Mit dem nun beschlossenen Gesetzentwurf zur Umsetzung des europäischen AI Acts geht die Bundesregierung den nächsten Schritt in Richtung verbindlicher KI-Regulierung. Ziel ist es, die europäischen Vorgaben in nationales Recht zu überführen und gleichzeitig eine praktikable Aufsichtsstruktur zu etablieren. Kern des sogenannten KI-Marktüberwachungs- und Innovationsförderungsgesetzes ist die Zuweisung der zentralen Aufsicht an die Bundesnetzagentur.
Damit wird eine Behörde gestärkt, die bislang vor allem für Telekommunikation, Energie, Post und Bahn zuständig war – inzwischen aber auch als Koordinator für den Digital Services Act fungiert. Künftig soll sie als zentrales Kompetenzzentrum, Marktüberwachungsstelle und notifizierende Behörde für KI-Systeme auftreten. Bestehende Expertise anderer Institutionen wie BSI, Bafin, Bundeskartellamt und Datenschutzbehörden soll gezielt eingebunden werden, um Parallelstrukturen zu vermeiden.

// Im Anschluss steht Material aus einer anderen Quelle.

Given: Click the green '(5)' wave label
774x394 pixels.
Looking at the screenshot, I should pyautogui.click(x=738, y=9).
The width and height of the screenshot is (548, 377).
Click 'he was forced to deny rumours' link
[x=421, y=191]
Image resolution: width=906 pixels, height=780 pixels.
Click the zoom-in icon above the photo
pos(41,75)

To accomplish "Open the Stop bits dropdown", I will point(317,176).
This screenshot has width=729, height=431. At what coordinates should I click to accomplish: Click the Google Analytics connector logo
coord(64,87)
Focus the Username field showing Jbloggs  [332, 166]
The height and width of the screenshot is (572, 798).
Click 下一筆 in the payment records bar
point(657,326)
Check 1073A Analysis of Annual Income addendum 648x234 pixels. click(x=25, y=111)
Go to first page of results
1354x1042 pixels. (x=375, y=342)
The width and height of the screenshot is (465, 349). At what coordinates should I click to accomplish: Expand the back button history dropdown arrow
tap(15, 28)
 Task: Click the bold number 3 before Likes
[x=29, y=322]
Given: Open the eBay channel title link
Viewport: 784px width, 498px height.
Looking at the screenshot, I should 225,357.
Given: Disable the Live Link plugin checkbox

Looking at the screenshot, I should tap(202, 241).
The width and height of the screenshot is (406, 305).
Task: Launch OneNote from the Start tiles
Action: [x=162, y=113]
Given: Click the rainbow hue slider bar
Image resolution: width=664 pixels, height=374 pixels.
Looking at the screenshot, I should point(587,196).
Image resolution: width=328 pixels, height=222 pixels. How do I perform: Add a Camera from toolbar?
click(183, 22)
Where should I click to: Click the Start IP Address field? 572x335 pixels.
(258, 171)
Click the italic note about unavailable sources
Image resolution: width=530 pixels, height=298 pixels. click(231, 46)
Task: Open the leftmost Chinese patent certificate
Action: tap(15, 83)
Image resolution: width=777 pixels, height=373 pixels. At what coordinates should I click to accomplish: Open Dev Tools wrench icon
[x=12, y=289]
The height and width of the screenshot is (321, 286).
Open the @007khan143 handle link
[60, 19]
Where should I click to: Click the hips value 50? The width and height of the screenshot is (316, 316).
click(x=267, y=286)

Für Unternehmen bedeutet der AI Act vor allem eines: systematische Risikobewertung. Je höher das Gefährdungspotenzial eines KI-Systems, desto strenger die Anforderungen an Transparenz, Dokumentation und Sicherheit. Bestimmte Anwendungen sind grundsätzlich untersagt – etwa Social Scoring oder Emotionserkennung am Arbeitsplatz. Auch biometrische Fernidentifikation im öffentlichen Raum bleibt weitgehend verboten, mit eng definierten Ausnahmen für Strafverfolgungsbehörden.
Politisch wird die Entscheidung nicht nur positiv aufgenommen. Datenschutzbehörden hatten eine stärkere oder alleinige Zuständigkeit gefordert. Gleichzeitig kritisieren Branchenvertreter strukturelle Schwächen der EU-Verordnung selbst. Insbesondere die parallele Regulierung durch bestehende sektorale Vorschriften – etwa im Maschinen- oder Medizinprodukterecht – führe aus ihrer Sicht zu unnötiger Doppelregulierung und steigenden Compliance-Kosten.